Registry of Patients With a Diagnosis of Spinal Muscular Atrophy (SMA)

Overview

Spinal muscular atrophy (SMA) is a neurogenetic disorder caused by a loss or mutation in the survival motor neuron 1 gene (SMN1) on chromosome 5q13, which leads to reduced SMN protein levels and a selective dysfunction of motor neurons. SMA is an autosomal recessive, early childhood disease with an incidence of 1:10,000 live births. SMA is the leading cause of infant mortality due to genetic diseases. Until recently, the mainstay of treatment for these patients was supportive medical care. However, advances in medical treatment focusing on gene replacement, gene enhancement, motor neuron protection and muscle enhancement is likely to change the management and prognosis of these patients in the future. The purpose of this registry is to assess the long term outcomes of patients with SMA in the context of advances in treatment options.

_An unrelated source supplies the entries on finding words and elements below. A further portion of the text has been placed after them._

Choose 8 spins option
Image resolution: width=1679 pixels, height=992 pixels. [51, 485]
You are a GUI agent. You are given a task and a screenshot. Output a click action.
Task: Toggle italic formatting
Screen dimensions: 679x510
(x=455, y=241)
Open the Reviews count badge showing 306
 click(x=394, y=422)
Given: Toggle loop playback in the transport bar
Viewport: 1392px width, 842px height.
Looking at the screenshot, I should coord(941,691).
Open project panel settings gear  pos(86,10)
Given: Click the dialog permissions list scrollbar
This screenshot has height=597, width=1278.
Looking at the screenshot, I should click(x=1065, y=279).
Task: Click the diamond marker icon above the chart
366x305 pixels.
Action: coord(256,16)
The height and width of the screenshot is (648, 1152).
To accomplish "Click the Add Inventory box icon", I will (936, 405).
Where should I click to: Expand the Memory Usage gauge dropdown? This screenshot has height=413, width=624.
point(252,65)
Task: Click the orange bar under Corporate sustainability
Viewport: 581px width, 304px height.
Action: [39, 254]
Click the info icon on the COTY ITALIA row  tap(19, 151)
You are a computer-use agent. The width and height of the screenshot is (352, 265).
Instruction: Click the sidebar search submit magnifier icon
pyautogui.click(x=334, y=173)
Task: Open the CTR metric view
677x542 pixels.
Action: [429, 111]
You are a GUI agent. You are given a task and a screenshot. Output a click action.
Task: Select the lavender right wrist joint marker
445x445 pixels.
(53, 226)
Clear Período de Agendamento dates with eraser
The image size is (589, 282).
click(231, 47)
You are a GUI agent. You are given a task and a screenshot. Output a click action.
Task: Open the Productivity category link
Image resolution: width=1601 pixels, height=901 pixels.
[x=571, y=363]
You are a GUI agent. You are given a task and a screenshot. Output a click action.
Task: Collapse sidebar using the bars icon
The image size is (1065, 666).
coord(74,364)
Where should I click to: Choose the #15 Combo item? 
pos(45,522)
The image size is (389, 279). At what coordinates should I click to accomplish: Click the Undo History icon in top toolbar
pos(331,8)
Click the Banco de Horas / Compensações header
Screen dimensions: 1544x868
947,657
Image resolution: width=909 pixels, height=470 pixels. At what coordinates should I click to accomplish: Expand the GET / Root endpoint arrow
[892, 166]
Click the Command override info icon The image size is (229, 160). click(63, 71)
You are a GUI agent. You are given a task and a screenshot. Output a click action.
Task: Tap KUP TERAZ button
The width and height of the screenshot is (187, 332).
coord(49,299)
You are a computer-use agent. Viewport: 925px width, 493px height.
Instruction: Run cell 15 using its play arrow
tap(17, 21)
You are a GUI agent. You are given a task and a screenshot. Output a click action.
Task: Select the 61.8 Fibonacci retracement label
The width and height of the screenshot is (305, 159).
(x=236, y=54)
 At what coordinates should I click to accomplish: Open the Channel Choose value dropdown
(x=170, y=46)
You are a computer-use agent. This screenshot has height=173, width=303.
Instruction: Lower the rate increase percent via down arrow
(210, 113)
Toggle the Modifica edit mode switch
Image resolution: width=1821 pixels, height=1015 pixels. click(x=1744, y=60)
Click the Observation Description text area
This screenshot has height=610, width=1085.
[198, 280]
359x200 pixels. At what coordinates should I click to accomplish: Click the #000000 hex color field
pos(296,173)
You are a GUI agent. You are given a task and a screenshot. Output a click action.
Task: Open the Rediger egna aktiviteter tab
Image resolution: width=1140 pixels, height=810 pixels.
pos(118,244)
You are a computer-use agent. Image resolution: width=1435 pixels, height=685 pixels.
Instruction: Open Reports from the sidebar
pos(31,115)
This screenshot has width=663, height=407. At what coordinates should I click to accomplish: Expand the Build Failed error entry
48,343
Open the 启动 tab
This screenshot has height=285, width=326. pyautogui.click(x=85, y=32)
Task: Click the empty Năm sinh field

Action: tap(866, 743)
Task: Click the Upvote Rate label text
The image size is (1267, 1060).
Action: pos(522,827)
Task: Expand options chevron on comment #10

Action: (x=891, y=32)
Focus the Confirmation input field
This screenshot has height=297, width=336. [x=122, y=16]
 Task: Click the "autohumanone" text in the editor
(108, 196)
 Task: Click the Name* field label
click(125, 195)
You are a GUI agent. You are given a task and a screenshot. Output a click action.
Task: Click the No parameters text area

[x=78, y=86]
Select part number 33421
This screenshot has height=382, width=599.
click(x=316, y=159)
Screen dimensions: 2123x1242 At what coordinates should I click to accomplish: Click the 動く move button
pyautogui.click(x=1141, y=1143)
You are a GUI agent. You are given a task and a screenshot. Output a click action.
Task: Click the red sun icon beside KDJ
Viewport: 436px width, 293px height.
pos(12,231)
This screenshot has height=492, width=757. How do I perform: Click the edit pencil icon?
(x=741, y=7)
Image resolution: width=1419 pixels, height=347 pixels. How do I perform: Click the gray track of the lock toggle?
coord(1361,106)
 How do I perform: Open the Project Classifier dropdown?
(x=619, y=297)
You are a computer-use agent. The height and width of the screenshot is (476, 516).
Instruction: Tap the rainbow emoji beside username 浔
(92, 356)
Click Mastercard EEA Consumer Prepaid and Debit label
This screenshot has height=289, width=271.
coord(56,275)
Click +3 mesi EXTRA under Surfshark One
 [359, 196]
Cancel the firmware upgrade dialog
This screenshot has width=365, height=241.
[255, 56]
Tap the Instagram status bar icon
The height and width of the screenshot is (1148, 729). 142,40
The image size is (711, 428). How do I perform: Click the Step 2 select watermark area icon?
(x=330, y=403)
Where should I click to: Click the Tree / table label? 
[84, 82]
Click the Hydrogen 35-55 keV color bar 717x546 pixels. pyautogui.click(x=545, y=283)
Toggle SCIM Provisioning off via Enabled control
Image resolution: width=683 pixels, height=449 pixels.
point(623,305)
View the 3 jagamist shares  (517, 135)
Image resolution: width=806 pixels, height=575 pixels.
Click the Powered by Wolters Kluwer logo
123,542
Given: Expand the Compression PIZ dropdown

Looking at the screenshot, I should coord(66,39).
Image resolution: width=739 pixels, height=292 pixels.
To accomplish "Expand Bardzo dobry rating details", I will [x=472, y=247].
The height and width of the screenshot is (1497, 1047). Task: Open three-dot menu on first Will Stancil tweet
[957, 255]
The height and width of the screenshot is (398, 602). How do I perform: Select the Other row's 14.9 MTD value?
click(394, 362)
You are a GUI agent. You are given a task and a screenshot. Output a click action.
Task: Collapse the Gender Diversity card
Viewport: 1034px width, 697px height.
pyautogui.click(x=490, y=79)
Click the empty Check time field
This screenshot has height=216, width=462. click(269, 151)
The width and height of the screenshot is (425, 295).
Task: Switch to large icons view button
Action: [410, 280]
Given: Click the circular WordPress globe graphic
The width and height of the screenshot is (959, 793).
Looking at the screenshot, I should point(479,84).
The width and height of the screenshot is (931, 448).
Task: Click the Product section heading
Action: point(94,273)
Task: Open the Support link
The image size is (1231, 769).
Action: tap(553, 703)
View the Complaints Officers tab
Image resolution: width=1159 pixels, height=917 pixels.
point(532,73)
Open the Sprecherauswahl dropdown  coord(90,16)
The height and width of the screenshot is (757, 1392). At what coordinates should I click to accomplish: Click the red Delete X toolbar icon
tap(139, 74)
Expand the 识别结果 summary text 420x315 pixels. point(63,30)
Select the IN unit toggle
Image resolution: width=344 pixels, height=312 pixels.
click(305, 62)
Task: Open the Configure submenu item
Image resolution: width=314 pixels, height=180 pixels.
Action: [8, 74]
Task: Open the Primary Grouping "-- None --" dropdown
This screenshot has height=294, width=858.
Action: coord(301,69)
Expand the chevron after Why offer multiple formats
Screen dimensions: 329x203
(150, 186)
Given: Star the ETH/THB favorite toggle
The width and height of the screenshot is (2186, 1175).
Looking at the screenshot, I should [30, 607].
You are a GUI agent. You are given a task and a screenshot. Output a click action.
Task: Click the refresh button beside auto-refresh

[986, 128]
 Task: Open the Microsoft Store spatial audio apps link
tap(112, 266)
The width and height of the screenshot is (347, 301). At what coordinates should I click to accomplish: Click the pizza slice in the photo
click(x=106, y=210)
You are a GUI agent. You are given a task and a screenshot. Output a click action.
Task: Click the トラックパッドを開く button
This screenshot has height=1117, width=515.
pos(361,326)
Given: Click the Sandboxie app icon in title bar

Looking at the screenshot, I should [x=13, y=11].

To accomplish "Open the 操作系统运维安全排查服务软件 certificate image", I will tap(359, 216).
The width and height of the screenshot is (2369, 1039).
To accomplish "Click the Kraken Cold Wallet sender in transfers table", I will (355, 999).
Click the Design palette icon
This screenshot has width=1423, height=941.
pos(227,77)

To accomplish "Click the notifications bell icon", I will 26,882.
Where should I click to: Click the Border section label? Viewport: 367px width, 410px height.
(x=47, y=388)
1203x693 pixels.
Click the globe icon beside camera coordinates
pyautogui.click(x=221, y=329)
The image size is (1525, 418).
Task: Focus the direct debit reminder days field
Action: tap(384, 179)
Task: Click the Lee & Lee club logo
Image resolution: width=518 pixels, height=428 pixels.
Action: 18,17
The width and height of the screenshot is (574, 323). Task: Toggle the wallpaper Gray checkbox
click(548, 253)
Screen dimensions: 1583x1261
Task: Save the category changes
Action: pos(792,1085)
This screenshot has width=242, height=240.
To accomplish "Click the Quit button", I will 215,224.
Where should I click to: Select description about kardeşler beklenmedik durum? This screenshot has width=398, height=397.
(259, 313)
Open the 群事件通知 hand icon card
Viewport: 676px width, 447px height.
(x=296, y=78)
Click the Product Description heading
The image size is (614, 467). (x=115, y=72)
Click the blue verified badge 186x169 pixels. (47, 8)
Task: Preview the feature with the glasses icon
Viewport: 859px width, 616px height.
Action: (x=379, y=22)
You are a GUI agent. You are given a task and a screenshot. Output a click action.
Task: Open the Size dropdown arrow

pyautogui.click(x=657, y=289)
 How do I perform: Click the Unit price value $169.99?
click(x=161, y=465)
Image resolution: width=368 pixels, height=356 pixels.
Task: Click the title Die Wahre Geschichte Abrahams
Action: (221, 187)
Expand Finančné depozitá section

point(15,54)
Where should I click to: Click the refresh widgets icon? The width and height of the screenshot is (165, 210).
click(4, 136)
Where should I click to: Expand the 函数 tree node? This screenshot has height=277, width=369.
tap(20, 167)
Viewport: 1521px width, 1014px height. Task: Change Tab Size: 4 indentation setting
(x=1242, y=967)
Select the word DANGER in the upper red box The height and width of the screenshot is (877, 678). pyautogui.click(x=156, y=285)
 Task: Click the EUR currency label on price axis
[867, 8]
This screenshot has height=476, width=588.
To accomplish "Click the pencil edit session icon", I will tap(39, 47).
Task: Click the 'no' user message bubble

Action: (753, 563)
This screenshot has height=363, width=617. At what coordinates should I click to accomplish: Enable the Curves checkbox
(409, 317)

Full Title of Study: “A Prospective, Long-Term Registry of Patients With a Diagnosis of Spinal Muscular Atrophy (SMA)”

Study Type

  • Study Type: Observational [Patient Registry]
  • Study Design
    • Time Perspective: Prospective
  • Study Primary Completion Date: June 30, 2038

Detailed Description

This is a prospective, multi center, multinational, non-interventional observational study. All patients will be managed according to the clinical site's normal clinical practice, i.e., the diagnostic and clinical treatment/practice process that a clinician chooses according to their clinical judgement for an SMA patient. Clinical care will not be driven by the protocol. No additional visits or investigations will be performed beyond normal clinical practice. Patients will be followed for 15 years from enrolment or until death, whichever is sooner.

Interventions

  • Other: Prospective observational registry
    • This prospective observational registry will assess long-term outcomes of patients with a diagnosis of SMA.
  • Drug: Zolgensma
    • Zolgensma will be given to patients as per normal clinical practice and clinical care will not be mandated by the protocol. As such, the decision to prescribe Zolgensma is separate from the decision to include the patient in this study

Arms, Groups and Cohorts

  • Prospective observational registry
    • This is a prospective, multi center, multinational, non-interventional observational registry.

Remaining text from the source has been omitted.